● **Work task**
From the entries below, copy every line where the string "Write" appears.

● **The records**
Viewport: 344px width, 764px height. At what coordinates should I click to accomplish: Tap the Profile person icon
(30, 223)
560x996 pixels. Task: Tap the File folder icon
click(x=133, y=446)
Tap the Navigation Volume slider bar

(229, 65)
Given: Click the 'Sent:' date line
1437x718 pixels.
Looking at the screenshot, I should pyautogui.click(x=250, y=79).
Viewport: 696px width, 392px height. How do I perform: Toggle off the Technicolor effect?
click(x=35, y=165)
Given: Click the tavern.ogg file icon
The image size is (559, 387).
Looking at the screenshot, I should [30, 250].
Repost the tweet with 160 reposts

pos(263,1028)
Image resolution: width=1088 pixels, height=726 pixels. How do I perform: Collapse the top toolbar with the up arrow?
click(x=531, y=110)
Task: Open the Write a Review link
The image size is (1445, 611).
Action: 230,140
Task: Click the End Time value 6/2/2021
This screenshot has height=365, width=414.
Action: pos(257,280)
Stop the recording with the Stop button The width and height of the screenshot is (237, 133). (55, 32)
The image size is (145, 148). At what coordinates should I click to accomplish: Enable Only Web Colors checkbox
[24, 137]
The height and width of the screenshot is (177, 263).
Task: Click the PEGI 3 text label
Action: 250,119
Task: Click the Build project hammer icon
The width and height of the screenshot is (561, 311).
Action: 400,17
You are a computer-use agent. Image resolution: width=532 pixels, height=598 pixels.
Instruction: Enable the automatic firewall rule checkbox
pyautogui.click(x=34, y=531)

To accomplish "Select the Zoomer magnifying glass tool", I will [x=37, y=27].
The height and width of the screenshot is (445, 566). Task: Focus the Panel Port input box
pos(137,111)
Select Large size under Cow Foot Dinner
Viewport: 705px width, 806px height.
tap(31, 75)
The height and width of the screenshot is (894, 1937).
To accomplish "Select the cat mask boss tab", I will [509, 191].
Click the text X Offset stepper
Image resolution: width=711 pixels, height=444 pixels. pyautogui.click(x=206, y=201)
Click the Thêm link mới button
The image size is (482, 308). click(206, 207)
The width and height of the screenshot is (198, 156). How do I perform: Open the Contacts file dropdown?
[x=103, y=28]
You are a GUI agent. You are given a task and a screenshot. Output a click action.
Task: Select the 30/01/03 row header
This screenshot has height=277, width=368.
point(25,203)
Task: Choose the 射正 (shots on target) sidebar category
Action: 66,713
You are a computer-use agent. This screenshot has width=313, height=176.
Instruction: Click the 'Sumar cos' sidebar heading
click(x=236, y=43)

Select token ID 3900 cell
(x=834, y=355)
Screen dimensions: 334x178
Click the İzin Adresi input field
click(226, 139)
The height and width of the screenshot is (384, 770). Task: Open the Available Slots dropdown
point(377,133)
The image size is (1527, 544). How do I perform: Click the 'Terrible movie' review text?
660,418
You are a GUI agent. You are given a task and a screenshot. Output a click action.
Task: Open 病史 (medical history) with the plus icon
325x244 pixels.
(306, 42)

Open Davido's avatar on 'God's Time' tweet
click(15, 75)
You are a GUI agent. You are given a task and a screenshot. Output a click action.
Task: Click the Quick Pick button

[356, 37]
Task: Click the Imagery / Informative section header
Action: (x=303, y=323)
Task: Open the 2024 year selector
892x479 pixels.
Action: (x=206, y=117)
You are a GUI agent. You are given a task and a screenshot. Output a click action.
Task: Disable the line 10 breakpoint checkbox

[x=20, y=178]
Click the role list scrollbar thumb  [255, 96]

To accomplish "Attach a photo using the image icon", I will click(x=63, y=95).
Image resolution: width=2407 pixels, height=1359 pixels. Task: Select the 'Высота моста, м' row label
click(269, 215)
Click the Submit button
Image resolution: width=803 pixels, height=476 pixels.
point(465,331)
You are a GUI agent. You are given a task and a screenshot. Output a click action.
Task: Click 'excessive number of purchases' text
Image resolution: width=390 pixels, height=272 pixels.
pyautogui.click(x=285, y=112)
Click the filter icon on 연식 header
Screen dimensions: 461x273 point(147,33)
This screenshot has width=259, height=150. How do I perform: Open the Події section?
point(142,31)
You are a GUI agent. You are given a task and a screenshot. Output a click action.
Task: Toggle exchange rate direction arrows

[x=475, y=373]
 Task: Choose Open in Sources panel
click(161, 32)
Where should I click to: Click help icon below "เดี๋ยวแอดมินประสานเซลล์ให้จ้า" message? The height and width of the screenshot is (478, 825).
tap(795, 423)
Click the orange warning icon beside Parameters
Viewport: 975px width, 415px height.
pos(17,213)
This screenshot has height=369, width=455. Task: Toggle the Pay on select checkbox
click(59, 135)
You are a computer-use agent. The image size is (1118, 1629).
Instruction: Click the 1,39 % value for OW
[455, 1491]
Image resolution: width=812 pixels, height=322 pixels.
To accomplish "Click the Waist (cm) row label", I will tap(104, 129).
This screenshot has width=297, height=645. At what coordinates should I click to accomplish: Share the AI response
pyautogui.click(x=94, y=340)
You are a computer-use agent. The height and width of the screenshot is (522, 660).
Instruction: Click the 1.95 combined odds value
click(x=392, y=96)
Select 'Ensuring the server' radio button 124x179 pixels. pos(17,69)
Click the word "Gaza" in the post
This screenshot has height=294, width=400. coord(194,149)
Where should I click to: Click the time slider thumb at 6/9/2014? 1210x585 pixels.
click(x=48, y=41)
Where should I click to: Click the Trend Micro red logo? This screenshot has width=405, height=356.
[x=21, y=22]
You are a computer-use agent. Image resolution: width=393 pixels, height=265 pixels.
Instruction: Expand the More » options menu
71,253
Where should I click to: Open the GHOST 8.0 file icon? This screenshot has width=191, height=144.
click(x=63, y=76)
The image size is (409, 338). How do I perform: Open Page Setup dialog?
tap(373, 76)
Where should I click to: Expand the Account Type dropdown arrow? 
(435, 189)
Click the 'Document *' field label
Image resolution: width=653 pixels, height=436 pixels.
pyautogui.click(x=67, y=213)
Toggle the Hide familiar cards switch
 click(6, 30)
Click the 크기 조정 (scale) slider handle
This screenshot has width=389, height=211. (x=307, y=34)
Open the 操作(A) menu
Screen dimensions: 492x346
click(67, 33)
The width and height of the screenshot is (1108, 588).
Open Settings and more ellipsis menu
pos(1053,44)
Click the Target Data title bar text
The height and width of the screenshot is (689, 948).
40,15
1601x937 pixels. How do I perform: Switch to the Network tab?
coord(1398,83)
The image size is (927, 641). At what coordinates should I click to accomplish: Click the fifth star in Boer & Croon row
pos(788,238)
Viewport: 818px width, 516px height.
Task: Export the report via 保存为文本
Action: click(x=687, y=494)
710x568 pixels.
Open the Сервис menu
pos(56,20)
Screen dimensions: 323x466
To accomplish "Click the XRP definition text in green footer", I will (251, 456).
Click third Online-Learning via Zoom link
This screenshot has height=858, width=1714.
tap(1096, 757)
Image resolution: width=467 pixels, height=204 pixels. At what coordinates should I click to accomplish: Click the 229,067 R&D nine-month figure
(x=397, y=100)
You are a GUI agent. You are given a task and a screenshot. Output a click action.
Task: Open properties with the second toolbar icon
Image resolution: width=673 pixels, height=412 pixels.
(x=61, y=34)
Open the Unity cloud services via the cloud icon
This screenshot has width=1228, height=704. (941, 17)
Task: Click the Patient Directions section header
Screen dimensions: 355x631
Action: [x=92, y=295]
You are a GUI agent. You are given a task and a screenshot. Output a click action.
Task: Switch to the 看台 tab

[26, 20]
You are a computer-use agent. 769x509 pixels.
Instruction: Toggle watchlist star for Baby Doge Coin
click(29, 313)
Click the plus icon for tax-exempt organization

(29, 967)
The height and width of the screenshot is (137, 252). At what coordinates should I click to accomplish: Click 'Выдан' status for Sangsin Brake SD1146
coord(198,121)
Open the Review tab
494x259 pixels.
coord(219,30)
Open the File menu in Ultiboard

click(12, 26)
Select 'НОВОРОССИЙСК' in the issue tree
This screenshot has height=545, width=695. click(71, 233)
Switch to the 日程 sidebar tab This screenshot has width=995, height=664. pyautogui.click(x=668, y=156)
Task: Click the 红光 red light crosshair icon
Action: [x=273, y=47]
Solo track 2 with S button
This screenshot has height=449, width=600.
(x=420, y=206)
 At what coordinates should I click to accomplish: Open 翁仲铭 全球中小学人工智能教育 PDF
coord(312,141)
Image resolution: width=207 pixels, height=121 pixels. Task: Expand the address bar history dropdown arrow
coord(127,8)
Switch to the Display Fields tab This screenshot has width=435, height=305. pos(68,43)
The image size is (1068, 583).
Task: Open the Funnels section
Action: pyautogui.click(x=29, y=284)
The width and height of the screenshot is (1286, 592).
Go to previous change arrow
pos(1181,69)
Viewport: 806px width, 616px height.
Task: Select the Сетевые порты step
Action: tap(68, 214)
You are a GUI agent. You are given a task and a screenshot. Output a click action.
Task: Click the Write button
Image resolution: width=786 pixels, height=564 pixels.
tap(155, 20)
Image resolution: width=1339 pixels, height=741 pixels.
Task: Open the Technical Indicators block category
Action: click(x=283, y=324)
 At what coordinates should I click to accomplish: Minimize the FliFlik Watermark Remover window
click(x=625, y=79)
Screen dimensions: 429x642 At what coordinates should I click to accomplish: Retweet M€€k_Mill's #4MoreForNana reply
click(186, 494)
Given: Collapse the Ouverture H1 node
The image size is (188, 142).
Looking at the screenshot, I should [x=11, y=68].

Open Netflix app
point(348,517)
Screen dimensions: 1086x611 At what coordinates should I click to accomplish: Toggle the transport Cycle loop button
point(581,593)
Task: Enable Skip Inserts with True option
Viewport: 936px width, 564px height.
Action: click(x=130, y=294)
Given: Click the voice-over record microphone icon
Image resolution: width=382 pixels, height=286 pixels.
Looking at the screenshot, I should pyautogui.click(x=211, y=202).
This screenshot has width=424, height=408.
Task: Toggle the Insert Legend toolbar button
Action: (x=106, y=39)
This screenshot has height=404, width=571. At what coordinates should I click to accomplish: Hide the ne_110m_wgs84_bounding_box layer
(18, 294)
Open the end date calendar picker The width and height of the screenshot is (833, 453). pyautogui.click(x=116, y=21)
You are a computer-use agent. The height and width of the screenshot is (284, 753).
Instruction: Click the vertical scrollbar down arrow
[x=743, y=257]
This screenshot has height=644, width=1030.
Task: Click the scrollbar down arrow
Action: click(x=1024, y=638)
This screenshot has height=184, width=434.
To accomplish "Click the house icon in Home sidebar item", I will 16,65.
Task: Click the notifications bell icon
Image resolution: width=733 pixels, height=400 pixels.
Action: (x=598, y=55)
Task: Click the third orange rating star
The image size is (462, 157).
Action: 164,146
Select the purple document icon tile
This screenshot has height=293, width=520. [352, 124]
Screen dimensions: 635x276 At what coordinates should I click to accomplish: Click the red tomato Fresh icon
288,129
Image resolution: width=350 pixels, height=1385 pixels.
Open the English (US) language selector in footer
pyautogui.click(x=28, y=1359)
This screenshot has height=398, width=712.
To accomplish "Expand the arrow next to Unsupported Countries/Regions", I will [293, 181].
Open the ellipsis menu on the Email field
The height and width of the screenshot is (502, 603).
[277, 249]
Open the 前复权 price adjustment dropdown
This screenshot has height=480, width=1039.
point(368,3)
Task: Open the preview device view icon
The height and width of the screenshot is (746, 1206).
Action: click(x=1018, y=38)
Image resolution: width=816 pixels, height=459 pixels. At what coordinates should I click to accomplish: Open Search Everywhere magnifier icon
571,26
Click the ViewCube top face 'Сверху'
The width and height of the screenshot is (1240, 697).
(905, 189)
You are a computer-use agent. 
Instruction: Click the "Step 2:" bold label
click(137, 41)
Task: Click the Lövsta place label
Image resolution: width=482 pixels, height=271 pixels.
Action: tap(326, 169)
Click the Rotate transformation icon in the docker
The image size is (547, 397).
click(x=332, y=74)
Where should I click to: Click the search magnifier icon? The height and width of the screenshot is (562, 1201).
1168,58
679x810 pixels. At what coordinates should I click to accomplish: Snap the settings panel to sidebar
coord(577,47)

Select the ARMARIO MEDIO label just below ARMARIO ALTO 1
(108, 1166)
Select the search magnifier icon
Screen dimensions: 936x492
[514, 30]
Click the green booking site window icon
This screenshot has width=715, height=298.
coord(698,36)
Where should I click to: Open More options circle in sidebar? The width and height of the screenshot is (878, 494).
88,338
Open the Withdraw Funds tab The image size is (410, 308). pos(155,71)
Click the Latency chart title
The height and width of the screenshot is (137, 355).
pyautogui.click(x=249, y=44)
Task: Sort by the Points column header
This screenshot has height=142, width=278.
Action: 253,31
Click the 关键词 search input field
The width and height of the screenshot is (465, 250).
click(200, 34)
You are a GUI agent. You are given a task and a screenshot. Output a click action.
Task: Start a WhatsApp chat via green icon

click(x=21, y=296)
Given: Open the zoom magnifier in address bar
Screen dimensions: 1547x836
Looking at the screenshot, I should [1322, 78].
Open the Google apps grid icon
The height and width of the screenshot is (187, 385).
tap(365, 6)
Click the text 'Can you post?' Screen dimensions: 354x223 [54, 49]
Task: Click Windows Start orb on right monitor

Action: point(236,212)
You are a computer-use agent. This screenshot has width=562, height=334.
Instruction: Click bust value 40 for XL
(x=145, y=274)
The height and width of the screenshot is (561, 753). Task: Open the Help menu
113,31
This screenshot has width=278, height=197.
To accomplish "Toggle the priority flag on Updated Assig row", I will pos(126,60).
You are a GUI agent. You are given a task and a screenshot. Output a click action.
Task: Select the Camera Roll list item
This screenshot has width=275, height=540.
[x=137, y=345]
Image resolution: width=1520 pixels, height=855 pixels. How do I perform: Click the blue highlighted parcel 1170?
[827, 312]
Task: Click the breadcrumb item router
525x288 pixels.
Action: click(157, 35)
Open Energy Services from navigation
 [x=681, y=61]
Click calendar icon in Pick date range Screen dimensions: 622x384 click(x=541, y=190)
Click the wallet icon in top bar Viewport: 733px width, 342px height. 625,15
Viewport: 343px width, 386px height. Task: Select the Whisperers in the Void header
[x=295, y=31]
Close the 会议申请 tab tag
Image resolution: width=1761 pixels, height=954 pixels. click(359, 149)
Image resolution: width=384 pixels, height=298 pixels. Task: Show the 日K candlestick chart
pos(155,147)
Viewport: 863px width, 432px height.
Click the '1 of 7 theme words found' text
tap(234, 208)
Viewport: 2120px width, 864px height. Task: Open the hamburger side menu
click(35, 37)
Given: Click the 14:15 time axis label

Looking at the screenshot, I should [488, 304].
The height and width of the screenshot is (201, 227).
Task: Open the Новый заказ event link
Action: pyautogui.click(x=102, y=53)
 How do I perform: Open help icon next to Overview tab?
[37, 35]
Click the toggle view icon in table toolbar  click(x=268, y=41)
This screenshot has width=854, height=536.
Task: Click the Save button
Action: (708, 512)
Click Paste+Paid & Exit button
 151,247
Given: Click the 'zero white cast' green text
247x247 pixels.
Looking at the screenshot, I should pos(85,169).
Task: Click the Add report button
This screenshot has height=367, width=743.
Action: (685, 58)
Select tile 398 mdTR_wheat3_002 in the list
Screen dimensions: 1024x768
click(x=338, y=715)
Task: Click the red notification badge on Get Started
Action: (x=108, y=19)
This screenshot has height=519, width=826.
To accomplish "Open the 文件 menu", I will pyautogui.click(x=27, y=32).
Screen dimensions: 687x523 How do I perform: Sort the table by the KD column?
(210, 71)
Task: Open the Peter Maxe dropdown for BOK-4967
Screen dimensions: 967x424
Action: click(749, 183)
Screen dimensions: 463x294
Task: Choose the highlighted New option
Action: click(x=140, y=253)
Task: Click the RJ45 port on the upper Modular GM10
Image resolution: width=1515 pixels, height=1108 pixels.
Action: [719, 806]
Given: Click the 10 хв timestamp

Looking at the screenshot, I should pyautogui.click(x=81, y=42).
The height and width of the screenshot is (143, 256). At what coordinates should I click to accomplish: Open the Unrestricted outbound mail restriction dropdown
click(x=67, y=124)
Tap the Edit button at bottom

● **Task output**
Task: Open the Write a Review link
Task: Click the Write button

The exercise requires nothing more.